*What is being asked*: Pull every "agent" line out of the data below.

(Records contained in a dataset)
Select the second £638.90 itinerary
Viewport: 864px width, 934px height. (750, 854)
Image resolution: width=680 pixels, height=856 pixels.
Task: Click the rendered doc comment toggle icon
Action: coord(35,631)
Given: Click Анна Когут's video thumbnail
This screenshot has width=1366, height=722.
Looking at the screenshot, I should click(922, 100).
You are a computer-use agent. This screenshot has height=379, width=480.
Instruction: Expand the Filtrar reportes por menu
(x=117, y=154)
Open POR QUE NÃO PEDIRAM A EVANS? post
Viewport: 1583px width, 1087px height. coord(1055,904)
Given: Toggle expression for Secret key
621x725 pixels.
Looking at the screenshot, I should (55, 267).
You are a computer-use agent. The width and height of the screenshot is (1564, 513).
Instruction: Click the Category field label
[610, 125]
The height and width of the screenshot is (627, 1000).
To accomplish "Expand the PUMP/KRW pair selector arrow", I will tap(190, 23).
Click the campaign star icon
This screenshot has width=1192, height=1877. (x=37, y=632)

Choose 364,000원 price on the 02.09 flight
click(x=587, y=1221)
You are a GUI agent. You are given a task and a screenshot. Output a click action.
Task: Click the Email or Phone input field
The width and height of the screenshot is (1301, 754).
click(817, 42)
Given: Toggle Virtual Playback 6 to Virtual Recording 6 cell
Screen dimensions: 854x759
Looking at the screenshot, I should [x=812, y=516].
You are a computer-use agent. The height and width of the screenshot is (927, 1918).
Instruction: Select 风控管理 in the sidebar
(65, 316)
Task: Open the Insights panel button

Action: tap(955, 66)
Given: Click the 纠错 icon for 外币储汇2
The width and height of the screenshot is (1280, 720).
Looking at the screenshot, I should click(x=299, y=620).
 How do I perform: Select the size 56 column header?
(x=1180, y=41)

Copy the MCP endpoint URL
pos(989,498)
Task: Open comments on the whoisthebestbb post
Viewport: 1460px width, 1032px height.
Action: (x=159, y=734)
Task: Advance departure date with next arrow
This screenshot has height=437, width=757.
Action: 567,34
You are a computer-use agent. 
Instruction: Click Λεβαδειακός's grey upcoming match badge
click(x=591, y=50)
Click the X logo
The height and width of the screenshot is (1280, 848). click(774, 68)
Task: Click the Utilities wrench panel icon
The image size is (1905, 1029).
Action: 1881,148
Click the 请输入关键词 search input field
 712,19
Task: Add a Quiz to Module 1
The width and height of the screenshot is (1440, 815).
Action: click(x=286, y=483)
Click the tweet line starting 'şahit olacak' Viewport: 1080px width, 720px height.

*Exercise answer*:
You are a computer-use agent. This screenshot has height=379, width=480.
You are a computer-use agent. The width and height of the screenshot is (1564, 513).
You are a GUI agent. You are given a task and a screenshot. Output a click action.
You are a computer-use agent. The height and width of the screenshot is (927, 1918).
You are a computer-use agent. 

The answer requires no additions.